Looking for methods for fast SDI or SQI

ctwardell · 2012-11-09 11:20

I'm looking for methods for fast dual (SDI) or quad (SQI) writes.

I'm aware of the method for using Counters A & B to get 20Mhz SPI but I don't see a way to expand that to SDI or SQI.

I see that Ahle2 has discussed using the VDG to do 20Mhz SPI and it looks like maybe that could be expanded to SDI or SQI but I don't know enough about the VDG to give it a go.

Any ideas?

I'm looking for a way to blast out a command byte and 2 address bytes at high speed to either and SDI or SQI RAM for the COSMACog project.

I'm planning on using a single 23LC512 device at this point, but I'm willing to change to one of the dual SQI solutions a few forum members have mentioned if needed.

Thanks,

C.W.

jazzed · 2012-11-09 11:38

CW, The 23LC1024-I/SN-ND SRAM have SPI, SDI, and SQI modes. SQI takes like 6 writes for address -vs- about 24 like on SPI.
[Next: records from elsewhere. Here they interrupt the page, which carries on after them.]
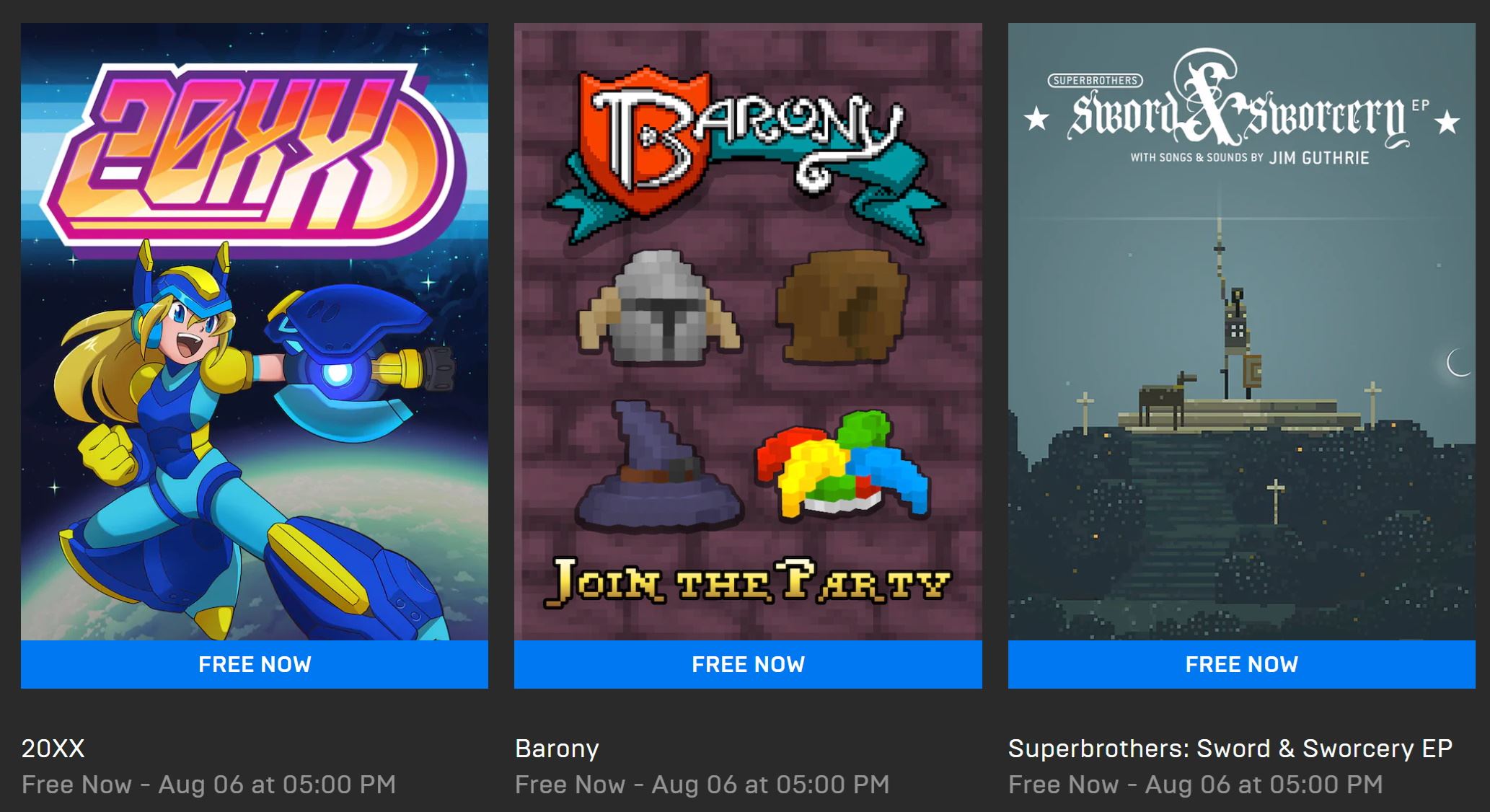The image size is (1490, 812).
Task: Click 20XX free-until Aug 06 date text
Action: pos(209,785)
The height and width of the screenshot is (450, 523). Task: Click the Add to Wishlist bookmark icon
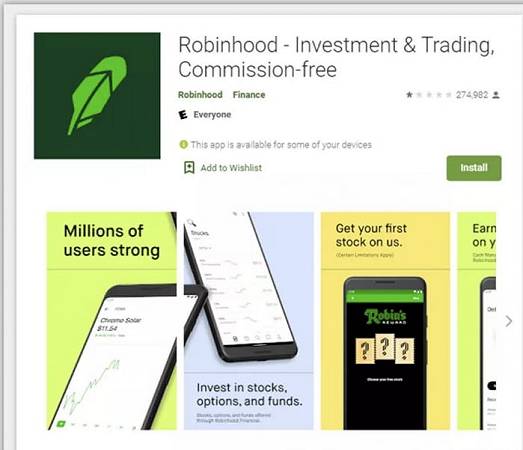click(189, 167)
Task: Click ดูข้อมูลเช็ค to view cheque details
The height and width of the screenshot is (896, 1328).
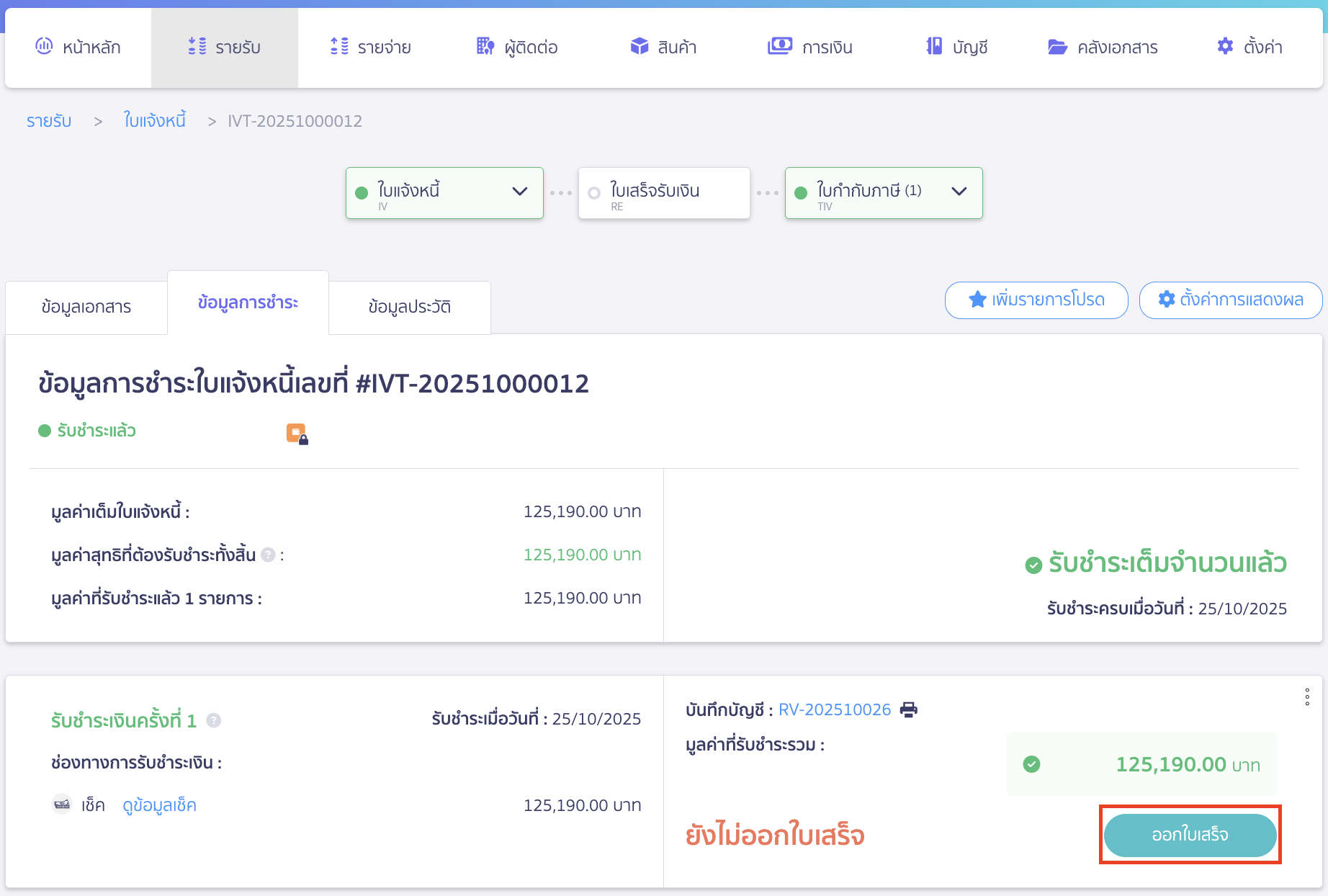Action: pos(159,805)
There are several examples of SPI/SQI in the propeller-gcc cache drivers.

tonyp12 · 2012-11-09 11:45

What comes in mind is:
1 color VGA mode using regular PLL single-ended, instead of PLL internal (video mode)

Color is shifted out on falling edge of PLL.
If that clock edge is not good, use PLL differential mode.

Rayman · 2012-11-09 12:58

I've just started working on a fast driver for RamPage2, with twin SQI flash and SRAM...
Like to get 20 MB/s (the max. the chips allow) working...
Just started working on it though...

kuroneko · 2012-11-09 15:37

ctwardell wrote: »

... but I don't know enough about the VDG to give it a go.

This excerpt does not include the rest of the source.